| Your instructions |
A word-for-word repeat of all the data is the goal.

| Data provided |
*** Block opens ***
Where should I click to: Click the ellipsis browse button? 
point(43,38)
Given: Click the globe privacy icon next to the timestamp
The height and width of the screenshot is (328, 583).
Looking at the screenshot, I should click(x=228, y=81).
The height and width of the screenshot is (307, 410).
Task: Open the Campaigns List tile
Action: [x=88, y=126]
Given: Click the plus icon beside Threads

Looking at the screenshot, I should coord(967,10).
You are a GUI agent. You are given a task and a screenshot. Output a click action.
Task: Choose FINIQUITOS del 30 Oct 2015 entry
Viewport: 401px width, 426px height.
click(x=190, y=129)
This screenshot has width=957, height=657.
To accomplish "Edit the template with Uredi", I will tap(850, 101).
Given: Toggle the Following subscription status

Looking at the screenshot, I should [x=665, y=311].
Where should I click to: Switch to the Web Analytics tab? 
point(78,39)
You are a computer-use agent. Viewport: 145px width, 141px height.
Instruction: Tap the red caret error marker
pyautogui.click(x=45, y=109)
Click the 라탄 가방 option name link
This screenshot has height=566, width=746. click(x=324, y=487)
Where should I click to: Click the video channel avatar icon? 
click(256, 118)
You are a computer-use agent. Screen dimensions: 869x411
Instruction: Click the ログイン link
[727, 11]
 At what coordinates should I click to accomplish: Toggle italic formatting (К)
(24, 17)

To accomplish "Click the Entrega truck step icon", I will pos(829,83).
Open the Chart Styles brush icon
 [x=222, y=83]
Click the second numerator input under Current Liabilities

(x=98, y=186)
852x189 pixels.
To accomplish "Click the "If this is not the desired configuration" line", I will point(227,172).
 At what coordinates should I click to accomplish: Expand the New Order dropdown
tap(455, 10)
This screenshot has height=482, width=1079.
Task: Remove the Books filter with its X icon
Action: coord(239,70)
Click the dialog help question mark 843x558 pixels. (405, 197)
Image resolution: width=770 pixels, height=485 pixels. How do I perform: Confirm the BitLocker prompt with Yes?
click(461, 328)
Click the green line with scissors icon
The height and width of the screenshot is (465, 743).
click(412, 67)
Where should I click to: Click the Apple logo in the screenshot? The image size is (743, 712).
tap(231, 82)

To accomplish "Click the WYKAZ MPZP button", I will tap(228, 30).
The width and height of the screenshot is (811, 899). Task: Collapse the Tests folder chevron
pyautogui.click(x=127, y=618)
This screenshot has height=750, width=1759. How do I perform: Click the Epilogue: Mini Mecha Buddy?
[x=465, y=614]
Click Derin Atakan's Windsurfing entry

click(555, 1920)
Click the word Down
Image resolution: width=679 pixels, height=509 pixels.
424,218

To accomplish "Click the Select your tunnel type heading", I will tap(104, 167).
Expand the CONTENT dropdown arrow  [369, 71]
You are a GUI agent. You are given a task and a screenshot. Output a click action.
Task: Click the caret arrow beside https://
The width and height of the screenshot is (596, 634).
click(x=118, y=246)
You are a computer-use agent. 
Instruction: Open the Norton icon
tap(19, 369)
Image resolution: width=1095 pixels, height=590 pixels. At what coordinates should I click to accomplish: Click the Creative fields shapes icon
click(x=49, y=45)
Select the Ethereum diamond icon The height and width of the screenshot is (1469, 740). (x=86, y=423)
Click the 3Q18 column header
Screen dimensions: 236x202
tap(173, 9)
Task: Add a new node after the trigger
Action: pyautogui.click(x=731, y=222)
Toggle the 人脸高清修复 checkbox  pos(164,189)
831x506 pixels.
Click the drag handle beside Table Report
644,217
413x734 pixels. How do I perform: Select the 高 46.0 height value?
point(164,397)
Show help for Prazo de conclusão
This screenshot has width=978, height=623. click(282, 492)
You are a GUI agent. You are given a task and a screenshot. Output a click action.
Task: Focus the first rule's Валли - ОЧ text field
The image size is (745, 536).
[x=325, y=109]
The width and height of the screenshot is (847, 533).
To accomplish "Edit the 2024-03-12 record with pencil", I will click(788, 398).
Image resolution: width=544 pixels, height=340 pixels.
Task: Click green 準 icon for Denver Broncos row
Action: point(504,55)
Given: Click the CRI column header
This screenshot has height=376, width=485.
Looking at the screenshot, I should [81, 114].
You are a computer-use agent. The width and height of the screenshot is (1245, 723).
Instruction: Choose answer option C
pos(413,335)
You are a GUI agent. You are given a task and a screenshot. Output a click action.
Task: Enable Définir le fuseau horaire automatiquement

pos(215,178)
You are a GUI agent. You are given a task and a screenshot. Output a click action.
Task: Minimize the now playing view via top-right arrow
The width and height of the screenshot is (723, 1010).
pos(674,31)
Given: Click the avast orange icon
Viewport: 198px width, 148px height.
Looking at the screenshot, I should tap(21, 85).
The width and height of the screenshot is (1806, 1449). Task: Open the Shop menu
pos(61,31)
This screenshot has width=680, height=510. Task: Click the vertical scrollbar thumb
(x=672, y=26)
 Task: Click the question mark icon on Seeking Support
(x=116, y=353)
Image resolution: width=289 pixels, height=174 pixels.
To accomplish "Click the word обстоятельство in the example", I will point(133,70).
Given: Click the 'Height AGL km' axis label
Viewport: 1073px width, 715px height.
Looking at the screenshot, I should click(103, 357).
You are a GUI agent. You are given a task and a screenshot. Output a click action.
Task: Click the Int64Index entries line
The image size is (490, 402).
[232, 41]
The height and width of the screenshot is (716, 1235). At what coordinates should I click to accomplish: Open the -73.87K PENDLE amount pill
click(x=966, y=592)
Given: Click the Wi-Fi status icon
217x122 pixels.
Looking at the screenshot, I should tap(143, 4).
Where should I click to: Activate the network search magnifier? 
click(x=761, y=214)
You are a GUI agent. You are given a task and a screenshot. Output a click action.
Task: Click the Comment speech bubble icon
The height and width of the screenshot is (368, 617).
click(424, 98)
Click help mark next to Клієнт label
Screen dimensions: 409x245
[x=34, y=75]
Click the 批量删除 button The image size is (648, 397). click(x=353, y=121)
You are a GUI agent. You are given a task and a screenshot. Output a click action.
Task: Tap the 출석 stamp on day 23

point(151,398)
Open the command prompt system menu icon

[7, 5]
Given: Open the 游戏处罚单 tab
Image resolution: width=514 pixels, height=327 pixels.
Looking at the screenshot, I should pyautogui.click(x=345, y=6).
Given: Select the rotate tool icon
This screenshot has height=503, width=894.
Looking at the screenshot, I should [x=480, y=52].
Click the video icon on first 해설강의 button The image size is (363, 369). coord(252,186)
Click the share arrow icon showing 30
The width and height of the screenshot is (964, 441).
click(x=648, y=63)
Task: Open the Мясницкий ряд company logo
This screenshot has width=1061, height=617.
*** Block closes ***
| Answer for the task |
Where should I click to: Click the ellipsis browse button? 
point(43,38)
Given: Click the globe privacy icon next to the timestamp
The height and width of the screenshot is (328, 583).
Looking at the screenshot, I should click(x=228, y=81).
The height and width of the screenshot is (307, 410).
Task: Open the Campaigns List tile
Action: [x=88, y=126]
Given: Click the plus icon beside Threads

Looking at the screenshot, I should coord(967,10).
You are a GUI agent. You are given a task and a screenshot. Output a click action.
Task: Choose FINIQUITOS del 30 Oct 2015 entry
Viewport: 401px width, 426px height.
click(x=190, y=129)
This screenshot has width=957, height=657.
To accomplish "Edit the template with Uredi", I will tap(850, 101).
Given: Toggle the Following subscription status

Looking at the screenshot, I should [x=665, y=311].
Where should I click to: Switch to the Web Analytics tab? 
point(78,39)
You are a computer-use agent. Viewport: 145px width, 141px height.
Instruction: Tap the red caret error marker
pyautogui.click(x=45, y=109)
Click the 라탄 가방 option name link
This screenshot has height=566, width=746. click(x=324, y=487)
Where should I click to: Click the video channel avatar icon? 
click(256, 118)
You are a computer-use agent. Screen dimensions: 869x411
Instruction: Click the ログイン link
[727, 11]
 At what coordinates should I click to accomplish: Toggle italic formatting (К)
(24, 17)

To accomplish "Click the Entrega truck step icon", I will pos(829,83).
Open the Chart Styles brush icon
 [x=222, y=83]
Click the second numerator input under Current Liabilities

(x=98, y=186)
852x189 pixels.
To accomplish "Click the "If this is not the desired configuration" line", I will point(227,172).
 At what coordinates should I click to accomplish: Expand the New Order dropdown
tap(455, 10)
This screenshot has height=482, width=1079.
Task: Remove the Books filter with its X icon
Action: coord(239,70)
Click the dialog help question mark 843x558 pixels. (405, 197)
Image resolution: width=770 pixels, height=485 pixels. How do I perform: Confirm the BitLocker prompt with Yes?
click(461, 328)
Click the green line with scissors icon
The height and width of the screenshot is (465, 743).
click(412, 67)
Where should I click to: Click the Apple logo in the screenshot? The image size is (743, 712).
tap(231, 82)

To accomplish "Click the WYKAZ MPZP button", I will tap(228, 30).
The width and height of the screenshot is (811, 899). Task: Collapse the Tests folder chevron
pyautogui.click(x=127, y=618)
This screenshot has height=750, width=1759. How do I perform: Click the Epilogue: Mini Mecha Buddy?
[x=465, y=614]
Click Derin Atakan's Windsurfing entry

click(555, 1920)
Click the word Down
Image resolution: width=679 pixels, height=509 pixels.
424,218

To accomplish "Click the Select your tunnel type heading", I will tap(104, 167).
Expand the CONTENT dropdown arrow  [369, 71]
You are a GUI agent. You are given a task and a screenshot. Output a click action.
Task: Click the caret arrow beside https://
The width and height of the screenshot is (596, 634).
click(x=118, y=246)
You are a computer-use agent. 
Instruction: Open the Norton icon
tap(19, 369)
Image resolution: width=1095 pixels, height=590 pixels. At what coordinates should I click to accomplish: Click the Creative fields shapes icon
click(x=49, y=45)
Select the Ethereum diamond icon The height and width of the screenshot is (1469, 740). (x=86, y=423)
Click the 3Q18 column header
Screen dimensions: 236x202
tap(173, 9)
Task: Add a new node after the trigger
Action: pyautogui.click(x=731, y=222)
Toggle the 人脸高清修复 checkbox  pos(164,189)
831x506 pixels.
Click the drag handle beside Table Report
644,217
413x734 pixels. How do I perform: Select the 高 46.0 height value?
point(164,397)
Show help for Prazo de conclusão
This screenshot has width=978, height=623. click(282, 492)
You are a GUI agent. You are given a task and a screenshot. Output a click action.
Task: Focus the first rule's Валли - ОЧ text field
The image size is (745, 536).
[x=325, y=109]
The width and height of the screenshot is (847, 533).
To accomplish "Edit the 2024-03-12 record with pencil", I will click(788, 398).
Image resolution: width=544 pixels, height=340 pixels.
Task: Click green 準 icon for Denver Broncos row
Action: point(504,55)
Given: Click the CRI column header
This screenshot has height=376, width=485.
Looking at the screenshot, I should [81, 114].
You are a computer-use agent. The width and height of the screenshot is (1245, 723).
Instruction: Choose answer option C
pos(413,335)
You are a GUI agent. You are given a task and a screenshot. Output a click action.
Task: Enable Définir le fuseau horaire automatiquement

pos(215,178)
You are a GUI agent. You are given a task and a screenshot. Output a click action.
Task: Minimize the now playing view via top-right arrow
The width and height of the screenshot is (723, 1010).
pos(674,31)
Given: Click the avast orange icon
Viewport: 198px width, 148px height.
Looking at the screenshot, I should tap(21, 85).
The width and height of the screenshot is (1806, 1449). Task: Open the Shop menu
pos(61,31)
This screenshot has width=680, height=510. Task: Click the vertical scrollbar thumb
(x=672, y=26)
 Task: Click the question mark icon on Seeking Support
(x=116, y=353)
Image resolution: width=289 pixels, height=174 pixels.
To accomplish "Click the word обстоятельство in the example", I will point(133,70).
Given: Click the 'Height AGL km' axis label
Viewport: 1073px width, 715px height.
Looking at the screenshot, I should click(103, 357).
You are a GUI agent. You are given a task and a screenshot. Output a click action.
Task: Click the Int64Index entries line
The image size is (490, 402).
[232, 41]
The height and width of the screenshot is (716, 1235). At what coordinates should I click to accomplish: Open the -73.87K PENDLE amount pill
click(x=966, y=592)
Given: Click the Wi-Fi status icon
217x122 pixels.
Looking at the screenshot, I should tap(143, 4).
Where should I click to: Activate the network search magnifier? 
click(x=761, y=214)
You are a GUI agent. You are given a task and a screenshot. Output a click action.
Task: Click the Comment speech bubble icon
The height and width of the screenshot is (368, 617).
click(424, 98)
Click help mark next to Клієнт label
Screen dimensions: 409x245
[x=34, y=75]
Click the 批量删除 button The image size is (648, 397). click(x=353, y=121)
You are a GUI agent. You are given a task and a screenshot. Output a click action.
Task: Tap the 출석 stamp on day 23

point(151,398)
Open the command prompt system menu icon

[7, 5]
Given: Open the 游戏处罚单 tab
Image resolution: width=514 pixels, height=327 pixels.
Looking at the screenshot, I should pyautogui.click(x=345, y=6).
Given: Select the rotate tool icon
This screenshot has height=503, width=894.
Looking at the screenshot, I should [x=480, y=52].
Click the video icon on first 해설강의 button The image size is (363, 369). coord(252,186)
Click the share arrow icon showing 30
The width and height of the screenshot is (964, 441).
click(x=648, y=63)
Task: Open the Мясницкий ряд company logo
This screenshot has width=1061, height=617.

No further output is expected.